I have a simple JavaScript game that sends a score to PHP by adding the score to the URL and then PHP uses GET to grab it. Obviously, this is about as easy to cheat as it could possibly be. I'd like to make it mildly irritating to cheat the game. I'm not looking for it to be fort nox or anything like that; there really is no point, but making it just a little harder to change your score would be nice.
So I'm looking to encrypt the numeric score using Crypto-JS and then decrypt it in PHP. I can't figure out how to get the same answer with Crypto-JS as I'm getting with PHP's mcrypt though.
I realize that anyone can read the code and figure out how to crack it in JavaScript; that's ok.
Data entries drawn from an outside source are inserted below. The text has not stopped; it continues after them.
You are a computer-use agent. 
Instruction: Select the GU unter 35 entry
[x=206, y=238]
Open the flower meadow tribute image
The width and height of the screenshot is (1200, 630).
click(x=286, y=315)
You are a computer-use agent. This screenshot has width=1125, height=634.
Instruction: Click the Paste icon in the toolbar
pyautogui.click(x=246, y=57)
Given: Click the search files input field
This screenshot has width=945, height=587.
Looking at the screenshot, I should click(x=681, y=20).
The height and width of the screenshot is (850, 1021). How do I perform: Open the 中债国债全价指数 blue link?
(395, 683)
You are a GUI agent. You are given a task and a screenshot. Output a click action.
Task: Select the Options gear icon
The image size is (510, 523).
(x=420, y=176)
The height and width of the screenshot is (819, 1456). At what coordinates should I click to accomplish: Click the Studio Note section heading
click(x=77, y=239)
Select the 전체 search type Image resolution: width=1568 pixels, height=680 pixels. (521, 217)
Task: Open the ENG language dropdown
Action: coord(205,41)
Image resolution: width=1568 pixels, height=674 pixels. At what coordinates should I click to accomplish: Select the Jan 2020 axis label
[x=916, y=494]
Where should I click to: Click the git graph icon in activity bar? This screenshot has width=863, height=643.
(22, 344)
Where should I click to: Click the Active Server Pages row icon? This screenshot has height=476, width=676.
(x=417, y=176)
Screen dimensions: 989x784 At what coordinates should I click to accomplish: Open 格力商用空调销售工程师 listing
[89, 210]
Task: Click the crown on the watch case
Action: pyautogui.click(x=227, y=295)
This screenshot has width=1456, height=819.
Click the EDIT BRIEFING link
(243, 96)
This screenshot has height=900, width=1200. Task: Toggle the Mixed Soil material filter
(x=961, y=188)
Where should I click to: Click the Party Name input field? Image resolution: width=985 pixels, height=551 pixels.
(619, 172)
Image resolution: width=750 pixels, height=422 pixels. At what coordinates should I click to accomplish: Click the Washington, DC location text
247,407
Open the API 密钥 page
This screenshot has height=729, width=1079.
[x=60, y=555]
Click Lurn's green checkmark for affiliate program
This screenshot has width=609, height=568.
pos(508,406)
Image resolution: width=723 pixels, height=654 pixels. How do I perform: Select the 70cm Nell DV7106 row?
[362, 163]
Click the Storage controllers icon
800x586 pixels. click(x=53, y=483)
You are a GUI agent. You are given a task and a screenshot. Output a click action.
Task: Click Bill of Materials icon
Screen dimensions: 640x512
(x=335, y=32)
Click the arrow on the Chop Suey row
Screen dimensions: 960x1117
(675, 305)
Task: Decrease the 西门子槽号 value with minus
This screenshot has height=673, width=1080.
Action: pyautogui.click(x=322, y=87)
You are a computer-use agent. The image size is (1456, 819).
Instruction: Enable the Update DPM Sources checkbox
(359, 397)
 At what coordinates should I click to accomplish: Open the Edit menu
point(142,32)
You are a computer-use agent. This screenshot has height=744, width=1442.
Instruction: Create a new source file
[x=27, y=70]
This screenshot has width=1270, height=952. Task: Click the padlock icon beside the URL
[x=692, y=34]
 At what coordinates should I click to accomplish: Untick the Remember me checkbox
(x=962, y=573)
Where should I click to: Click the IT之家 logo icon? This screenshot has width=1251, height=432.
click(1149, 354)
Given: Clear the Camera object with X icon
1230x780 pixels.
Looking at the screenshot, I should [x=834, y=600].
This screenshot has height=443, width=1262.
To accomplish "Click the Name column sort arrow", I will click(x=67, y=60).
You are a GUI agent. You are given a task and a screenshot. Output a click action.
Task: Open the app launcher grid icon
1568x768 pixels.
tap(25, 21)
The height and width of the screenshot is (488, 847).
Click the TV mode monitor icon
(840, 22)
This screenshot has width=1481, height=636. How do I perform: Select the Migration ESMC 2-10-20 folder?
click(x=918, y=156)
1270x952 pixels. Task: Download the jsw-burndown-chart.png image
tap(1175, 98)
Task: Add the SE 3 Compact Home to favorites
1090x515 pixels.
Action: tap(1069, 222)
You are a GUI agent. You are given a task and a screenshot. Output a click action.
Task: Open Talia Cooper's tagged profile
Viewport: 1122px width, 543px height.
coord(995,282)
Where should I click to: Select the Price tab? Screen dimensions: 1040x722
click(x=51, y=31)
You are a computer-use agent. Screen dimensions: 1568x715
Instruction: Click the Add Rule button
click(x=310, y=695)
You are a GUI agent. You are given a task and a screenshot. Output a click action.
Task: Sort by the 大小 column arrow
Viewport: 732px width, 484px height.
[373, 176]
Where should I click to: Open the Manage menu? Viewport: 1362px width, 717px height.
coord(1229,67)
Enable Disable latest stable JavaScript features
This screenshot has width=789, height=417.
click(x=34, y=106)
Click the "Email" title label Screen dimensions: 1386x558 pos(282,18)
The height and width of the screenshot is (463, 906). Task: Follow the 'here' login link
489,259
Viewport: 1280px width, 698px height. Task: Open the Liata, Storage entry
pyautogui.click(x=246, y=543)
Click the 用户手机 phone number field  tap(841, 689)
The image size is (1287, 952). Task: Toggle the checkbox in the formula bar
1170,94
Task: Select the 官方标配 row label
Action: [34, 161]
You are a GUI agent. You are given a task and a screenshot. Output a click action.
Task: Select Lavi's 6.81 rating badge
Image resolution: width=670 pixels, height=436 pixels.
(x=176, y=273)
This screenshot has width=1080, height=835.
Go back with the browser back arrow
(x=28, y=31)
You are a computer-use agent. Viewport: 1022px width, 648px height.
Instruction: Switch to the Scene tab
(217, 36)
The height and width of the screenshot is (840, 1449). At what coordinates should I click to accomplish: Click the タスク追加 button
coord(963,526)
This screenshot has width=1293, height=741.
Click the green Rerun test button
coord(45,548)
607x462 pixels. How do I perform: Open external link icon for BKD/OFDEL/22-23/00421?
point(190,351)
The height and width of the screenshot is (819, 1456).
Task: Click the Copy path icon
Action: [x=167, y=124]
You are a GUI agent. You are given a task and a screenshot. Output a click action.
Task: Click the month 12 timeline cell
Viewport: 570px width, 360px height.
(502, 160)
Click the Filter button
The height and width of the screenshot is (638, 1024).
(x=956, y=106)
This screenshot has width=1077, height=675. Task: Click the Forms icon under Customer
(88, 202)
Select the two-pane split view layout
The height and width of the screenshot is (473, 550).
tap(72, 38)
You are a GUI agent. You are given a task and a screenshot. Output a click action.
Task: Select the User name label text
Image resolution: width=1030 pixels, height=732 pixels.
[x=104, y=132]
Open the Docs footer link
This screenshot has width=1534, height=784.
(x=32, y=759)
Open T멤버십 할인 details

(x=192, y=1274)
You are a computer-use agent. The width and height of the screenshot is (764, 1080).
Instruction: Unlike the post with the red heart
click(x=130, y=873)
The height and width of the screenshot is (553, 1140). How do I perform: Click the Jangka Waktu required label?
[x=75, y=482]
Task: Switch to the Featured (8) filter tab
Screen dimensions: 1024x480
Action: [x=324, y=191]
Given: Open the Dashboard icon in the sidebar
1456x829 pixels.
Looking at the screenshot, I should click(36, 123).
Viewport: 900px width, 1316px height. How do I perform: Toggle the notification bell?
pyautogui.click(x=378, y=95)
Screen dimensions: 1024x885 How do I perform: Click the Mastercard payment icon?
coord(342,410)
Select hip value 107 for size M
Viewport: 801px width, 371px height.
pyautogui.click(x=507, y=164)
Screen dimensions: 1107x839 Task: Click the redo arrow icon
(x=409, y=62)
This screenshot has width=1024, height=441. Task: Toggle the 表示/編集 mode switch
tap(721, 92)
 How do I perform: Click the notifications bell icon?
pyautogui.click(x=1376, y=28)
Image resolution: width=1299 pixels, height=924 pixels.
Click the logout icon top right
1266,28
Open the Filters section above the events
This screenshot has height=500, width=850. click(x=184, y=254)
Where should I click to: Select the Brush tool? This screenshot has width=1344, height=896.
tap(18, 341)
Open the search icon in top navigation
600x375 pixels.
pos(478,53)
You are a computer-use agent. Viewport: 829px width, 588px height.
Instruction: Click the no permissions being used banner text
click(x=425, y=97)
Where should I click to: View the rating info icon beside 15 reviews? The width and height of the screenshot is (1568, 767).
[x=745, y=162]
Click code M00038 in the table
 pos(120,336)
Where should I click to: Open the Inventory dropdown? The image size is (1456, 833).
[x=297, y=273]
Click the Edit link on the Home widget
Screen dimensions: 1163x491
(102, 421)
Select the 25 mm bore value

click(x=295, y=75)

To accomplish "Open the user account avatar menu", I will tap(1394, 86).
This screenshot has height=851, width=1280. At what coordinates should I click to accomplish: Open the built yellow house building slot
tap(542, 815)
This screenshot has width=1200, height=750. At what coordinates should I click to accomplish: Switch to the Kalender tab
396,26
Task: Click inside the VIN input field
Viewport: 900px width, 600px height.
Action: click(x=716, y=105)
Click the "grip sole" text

It's not sensitive data at all, and if they go to that much trouble, they have expended more effort than it takes to beat the game anyways.
Alternate methods of scrambling the score would be fine too; just anything that really would require the average highschool user to put in more than 5 min of work to "crack" is good enough for my purposes. Any suggestions?
Crypto-JS: http://code.google.com/p/crypto-js/
You could try to send the values in like:
whatever.php?score=UNHASHED_SCORE&key=MD5(SALT . SCORE)
Then in PHP check:
$_GET['score'] == md5(SALT . $_GET['key'])
Where the $salt value is some random string that you know the value of.